> **DATA IN THIS EXERCISE**:
** START **

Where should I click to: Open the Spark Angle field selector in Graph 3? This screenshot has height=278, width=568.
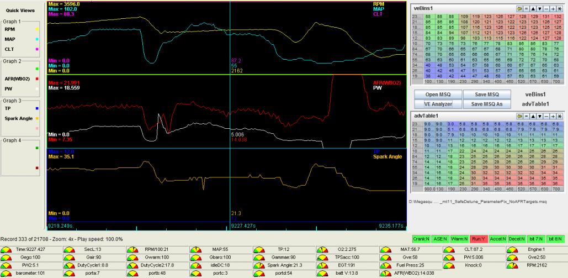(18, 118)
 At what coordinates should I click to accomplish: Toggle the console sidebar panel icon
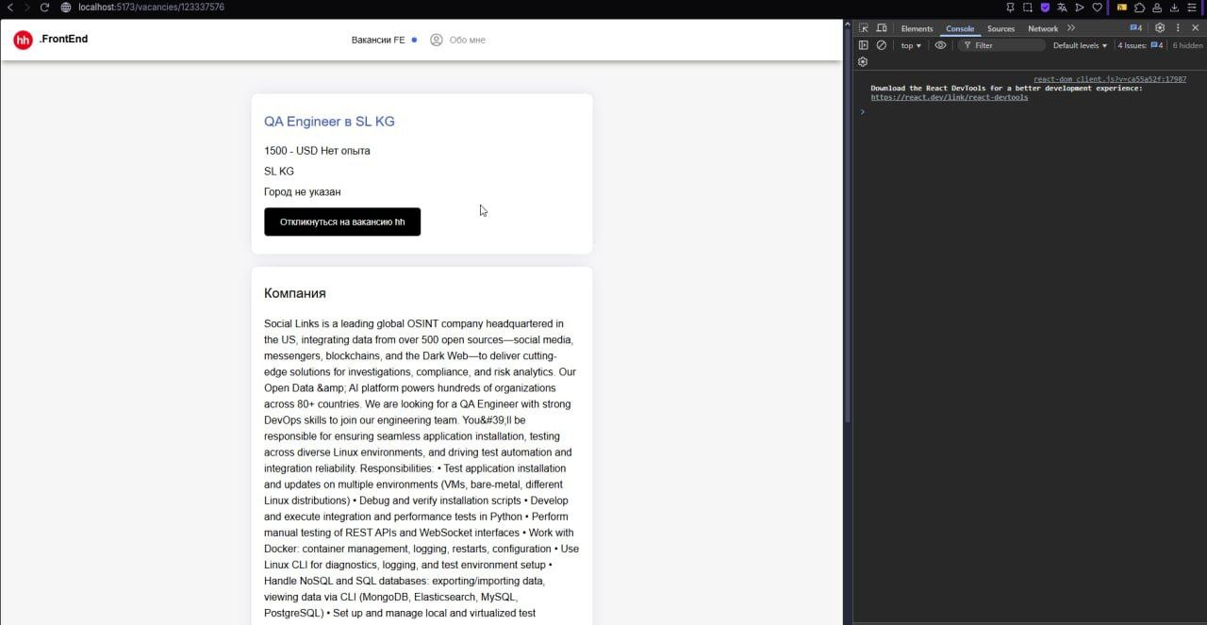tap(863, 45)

** END **
** START **

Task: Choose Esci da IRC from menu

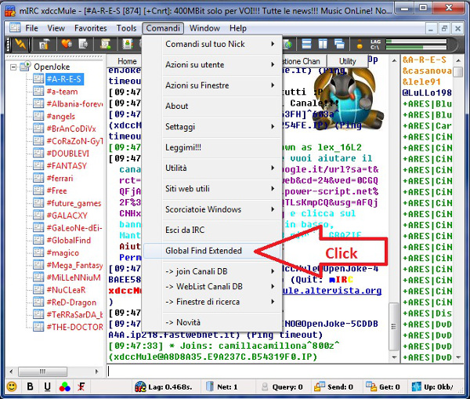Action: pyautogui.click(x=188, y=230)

** END **

Could you reproduce the items from the line containing "Where should I" through the line containing "tap(863, 45)", both included, without the pictures?

Where should I click to: Open the Spark Angle field selector in Graph 3? This screenshot has height=278, width=568.
(18, 118)
 At what coordinates should I click to accomplish: Toggle the console sidebar panel icon
tap(863, 45)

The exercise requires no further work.